London art-rock band The Last Dinner Party have announced details of their second album, ‘From The Pyre’, due for release on 17 October 2025 via Island Records. Alongside the announcement came the lead single, ‘This Is The Killer Speaking‘ — a bold, cinematic track that hints at a more theatrical and shadowed direction for the group.
It marks a quick return for a band still riding high from their Mercury-nominated debut, ‘Prelude to Ecstasy’ which reached Number One in early 2024. Their baroque-rock aesthetic, literary lyrics and ornate live shows drew immediate attention, and with ‘From The Pyre’, they seem intent on building on that success rather than repeating it.
The album was produced by Markus Dravs, known for his work with Florence + The Machine and Wolf Alice, and was recorded between London and southern France earlier this year. The band describe ‘From The Pyre’ as “a collection of stories,” a kind of mythic cycle that explores love, obsession, rebirth and decay. “The Pyre,” they said in a recent post, “is both destruction and creation — the idea that something has to burn before something else can begin.”
Lead single ‘This Is The Killer Speaking‘ sets that tone perfectly. Its music video, released alongside the announcement, is full of surreal Western imagery — duels, candlelight and symbolic violence. It’s not a straightforward single, but rather a statement of intent: all atmosphere and tension, more stage play than pop song.

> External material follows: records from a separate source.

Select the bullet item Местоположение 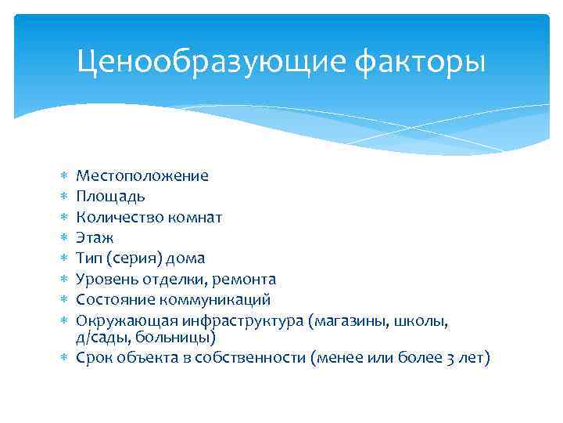(x=142, y=175)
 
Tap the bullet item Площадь (x=110, y=196)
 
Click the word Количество (x=115, y=216)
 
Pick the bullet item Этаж (x=95, y=237)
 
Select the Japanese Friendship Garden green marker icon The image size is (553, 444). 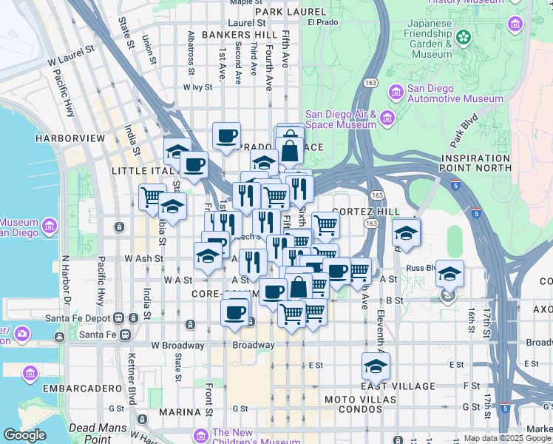click(x=464, y=36)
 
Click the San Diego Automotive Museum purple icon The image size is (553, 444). click(x=396, y=92)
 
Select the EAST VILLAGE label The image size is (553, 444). click(x=398, y=386)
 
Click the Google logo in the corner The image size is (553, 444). click(x=24, y=436)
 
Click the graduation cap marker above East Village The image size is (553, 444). click(x=376, y=366)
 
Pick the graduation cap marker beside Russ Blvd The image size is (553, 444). click(x=449, y=274)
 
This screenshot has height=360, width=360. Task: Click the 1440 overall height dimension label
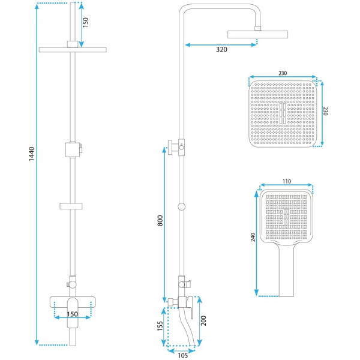coord(31,154)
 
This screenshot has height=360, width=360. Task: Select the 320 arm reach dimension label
coord(221,49)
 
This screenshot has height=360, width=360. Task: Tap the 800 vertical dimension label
coord(160,221)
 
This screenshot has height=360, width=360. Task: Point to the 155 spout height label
coord(160,326)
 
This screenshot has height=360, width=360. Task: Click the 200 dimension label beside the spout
coord(203,320)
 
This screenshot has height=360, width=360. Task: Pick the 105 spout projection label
coord(183,355)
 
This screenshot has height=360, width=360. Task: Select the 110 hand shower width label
coord(287,181)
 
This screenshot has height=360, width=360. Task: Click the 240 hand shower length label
coord(253,237)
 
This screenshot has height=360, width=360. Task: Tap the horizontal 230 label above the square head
coord(283,73)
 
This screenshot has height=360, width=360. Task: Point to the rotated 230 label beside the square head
coord(325,111)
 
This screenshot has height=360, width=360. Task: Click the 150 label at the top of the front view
coord(85,22)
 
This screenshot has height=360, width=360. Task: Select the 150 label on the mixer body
coord(73,314)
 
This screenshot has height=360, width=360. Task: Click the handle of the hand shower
coord(286,271)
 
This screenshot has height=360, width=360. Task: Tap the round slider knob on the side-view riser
coord(181,206)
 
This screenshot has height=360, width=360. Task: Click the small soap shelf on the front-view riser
coord(71,206)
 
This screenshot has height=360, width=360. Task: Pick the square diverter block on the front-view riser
coord(73,149)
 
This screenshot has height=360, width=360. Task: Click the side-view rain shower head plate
coord(257,34)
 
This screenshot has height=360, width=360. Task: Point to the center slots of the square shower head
coord(283,113)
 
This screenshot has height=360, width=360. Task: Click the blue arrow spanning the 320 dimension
coord(221,45)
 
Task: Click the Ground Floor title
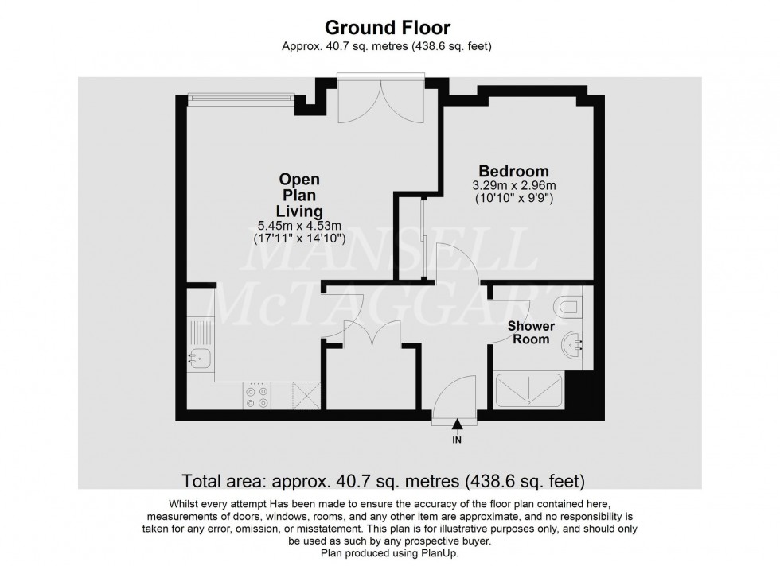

A second single, ‘The Scythe’, released earlier this summer, hinted at the same darker shift. Written when vocalist Abigail Morris was still a teenager, it’s been re-imagined here as a weighty, cinematic lament. Together, the two tracks sketch out a record that feels both more personal and more ambitious, something steeped in storytelling but still raw at its core.
The band have also announced a full UK and European tour in support of the release, with dates already selling quickly through their official site. Known for turning gigs into something closer to theatre — complete with period costumes and gothic staging — The Last Dinner Party’s live shows have been central to their rise, earning them a reputation as one of Britain’s most distinctive new acts.
Where ‘Prelude to Ecstasy’ was grand and immediate, ‘From The Pyre’ looks set to dig deeper into mood and emotion, balancing beauty with unease. If the new singles are any indication, The Last Dinner Party aren’t just chasing the same acclaim — they’re widening the stage, burning brighter, and stepping further into their own strange mythology.